EXTRAHIERTE INFORMATIONEN:
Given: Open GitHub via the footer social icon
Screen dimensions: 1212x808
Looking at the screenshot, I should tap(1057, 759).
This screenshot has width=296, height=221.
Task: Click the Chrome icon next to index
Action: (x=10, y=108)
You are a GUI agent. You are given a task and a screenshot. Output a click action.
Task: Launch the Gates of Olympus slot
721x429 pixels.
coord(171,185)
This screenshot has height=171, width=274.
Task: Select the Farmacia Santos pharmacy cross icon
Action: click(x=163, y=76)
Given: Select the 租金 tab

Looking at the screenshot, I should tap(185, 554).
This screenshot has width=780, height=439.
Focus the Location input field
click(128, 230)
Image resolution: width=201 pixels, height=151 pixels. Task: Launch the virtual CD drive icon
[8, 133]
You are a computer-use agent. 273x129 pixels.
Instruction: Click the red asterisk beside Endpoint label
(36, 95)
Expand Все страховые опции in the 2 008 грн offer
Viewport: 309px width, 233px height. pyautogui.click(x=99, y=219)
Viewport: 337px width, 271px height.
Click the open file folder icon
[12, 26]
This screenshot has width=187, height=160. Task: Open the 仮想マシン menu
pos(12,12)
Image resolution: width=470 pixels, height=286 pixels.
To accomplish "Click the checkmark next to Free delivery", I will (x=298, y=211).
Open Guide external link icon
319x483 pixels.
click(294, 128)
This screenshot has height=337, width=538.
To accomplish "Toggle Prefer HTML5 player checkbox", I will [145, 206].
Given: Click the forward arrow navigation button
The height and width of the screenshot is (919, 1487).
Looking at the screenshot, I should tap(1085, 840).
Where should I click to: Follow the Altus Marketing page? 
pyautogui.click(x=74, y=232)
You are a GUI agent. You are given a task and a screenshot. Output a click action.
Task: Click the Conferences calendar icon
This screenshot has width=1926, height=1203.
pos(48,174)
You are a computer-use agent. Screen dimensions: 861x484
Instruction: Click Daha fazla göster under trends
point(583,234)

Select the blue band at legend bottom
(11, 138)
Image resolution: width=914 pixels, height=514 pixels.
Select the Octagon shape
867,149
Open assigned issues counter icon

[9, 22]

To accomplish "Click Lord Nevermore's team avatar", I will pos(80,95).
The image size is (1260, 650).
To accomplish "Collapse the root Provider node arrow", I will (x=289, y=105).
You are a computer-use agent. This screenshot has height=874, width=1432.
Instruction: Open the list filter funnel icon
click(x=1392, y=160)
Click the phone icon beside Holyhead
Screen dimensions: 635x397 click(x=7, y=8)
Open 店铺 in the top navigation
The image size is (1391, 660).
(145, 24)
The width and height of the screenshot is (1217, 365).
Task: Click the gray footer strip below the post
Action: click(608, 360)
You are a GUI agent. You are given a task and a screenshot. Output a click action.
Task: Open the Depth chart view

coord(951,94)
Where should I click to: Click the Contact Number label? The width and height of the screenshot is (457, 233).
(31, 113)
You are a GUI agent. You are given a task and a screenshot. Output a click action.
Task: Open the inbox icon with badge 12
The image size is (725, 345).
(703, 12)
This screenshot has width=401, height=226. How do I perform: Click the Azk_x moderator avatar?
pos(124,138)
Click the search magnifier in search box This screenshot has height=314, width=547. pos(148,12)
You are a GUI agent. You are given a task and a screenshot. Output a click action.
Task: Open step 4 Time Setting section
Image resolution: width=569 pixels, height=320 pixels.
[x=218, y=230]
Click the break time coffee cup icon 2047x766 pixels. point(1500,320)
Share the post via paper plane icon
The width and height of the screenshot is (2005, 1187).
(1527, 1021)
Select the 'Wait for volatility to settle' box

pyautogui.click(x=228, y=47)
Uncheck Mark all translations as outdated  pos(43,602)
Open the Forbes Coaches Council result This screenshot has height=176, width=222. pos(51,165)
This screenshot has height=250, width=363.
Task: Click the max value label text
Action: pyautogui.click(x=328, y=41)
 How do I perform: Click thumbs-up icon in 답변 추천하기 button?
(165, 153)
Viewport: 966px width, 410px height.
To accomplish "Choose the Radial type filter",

GEGEBENE AUFGABE: Schreibe bitte alle Datensätze Zeile für Zeile unverändert ab.

FERTIGE ANTWORT:
Given: Open GitHub via the footer social icon
Screen dimensions: 1212x808
Looking at the screenshot, I should tap(1057, 759).
This screenshot has width=296, height=221.
Task: Click the Chrome icon next to index
Action: (x=10, y=108)
You are a GUI agent. You are given a task and a screenshot. Output a click action.
Task: Launch the Gates of Olympus slot
721x429 pixels.
coord(171,185)
This screenshot has height=171, width=274.
Task: Select the Farmacia Santos pharmacy cross icon
Action: click(x=163, y=76)
Given: Select the 租金 tab

Looking at the screenshot, I should tap(185, 554).
This screenshot has width=780, height=439.
Focus the Location input field
click(128, 230)
Image resolution: width=201 pixels, height=151 pixels. Task: Launch the virtual CD drive icon
[8, 133]
You are a computer-use agent. 273x129 pixels.
Instruction: Click the red asterisk beside Endpoint label
(36, 95)
Expand Все страховые опции in the 2 008 грн offer
Viewport: 309px width, 233px height. pyautogui.click(x=99, y=219)
Viewport: 337px width, 271px height.
Click the open file folder icon
[12, 26]
This screenshot has width=187, height=160. Task: Open the 仮想マシン menu
pos(12,12)
Image resolution: width=470 pixels, height=286 pixels.
To accomplish "Click the checkmark next to Free delivery", I will (x=298, y=211).
Open Guide external link icon
319x483 pixels.
click(294, 128)
This screenshot has height=337, width=538.
To accomplish "Toggle Prefer HTML5 player checkbox", I will [145, 206].
Given: Click the forward arrow navigation button
The height and width of the screenshot is (919, 1487).
Looking at the screenshot, I should tap(1085, 840).
Where should I click to: Follow the Altus Marketing page? 
pyautogui.click(x=74, y=232)
You are a GUI agent. You are given a task and a screenshot. Output a click action.
Task: Click the Conferences calendar icon
This screenshot has width=1926, height=1203.
pos(48,174)
You are a computer-use agent. Screen dimensions: 861x484
Instruction: Click Daha fazla göster under trends
point(583,234)

Select the blue band at legend bottom
(11, 138)
Image resolution: width=914 pixels, height=514 pixels.
Select the Octagon shape
867,149
Open assigned issues counter icon

[9, 22]

To accomplish "Click Lord Nevermore's team avatar", I will pos(80,95).
The image size is (1260, 650).
To accomplish "Collapse the root Provider node arrow", I will (x=289, y=105).
You are a computer-use agent. This screenshot has height=874, width=1432.
Instruction: Open the list filter funnel icon
click(x=1392, y=160)
Click the phone icon beside Holyhead
Screen dimensions: 635x397 click(x=7, y=8)
Open 店铺 in the top navigation
The image size is (1391, 660).
(145, 24)
The width and height of the screenshot is (1217, 365).
Task: Click the gray footer strip below the post
Action: click(608, 360)
You are a GUI agent. You are given a task and a screenshot. Output a click action.
Task: Open the Depth chart view

coord(951,94)
Where should I click to: Click the Contact Number label? The width and height of the screenshot is (457, 233).
(31, 113)
You are a GUI agent. You are given a task and a screenshot. Output a click action.
Task: Open the inbox icon with badge 12
The image size is (725, 345).
(703, 12)
This screenshot has width=401, height=226. How do I perform: Click the Azk_x moderator avatar?
pos(124,138)
Click the search magnifier in search box This screenshot has height=314, width=547. pos(148,12)
You are a GUI agent. You are given a task and a screenshot. Output a click action.
Task: Open step 4 Time Setting section
Image resolution: width=569 pixels, height=320 pixels.
[x=218, y=230]
Click the break time coffee cup icon 2047x766 pixels. point(1500,320)
Share the post via paper plane icon
The width and height of the screenshot is (2005, 1187).
(1527, 1021)
Select the 'Wait for volatility to settle' box

pyautogui.click(x=228, y=47)
Uncheck Mark all translations as outdated  pos(43,602)
Open the Forbes Coaches Council result This screenshot has height=176, width=222. pos(51,165)
This screenshot has height=250, width=363.
Task: Click the max value label text
Action: pyautogui.click(x=328, y=41)
 How do I perform: Click thumbs-up icon in 답변 추천하기 button?
(165, 153)
Viewport: 966px width, 410px height.
To accomplish "Choose the Radial type filter",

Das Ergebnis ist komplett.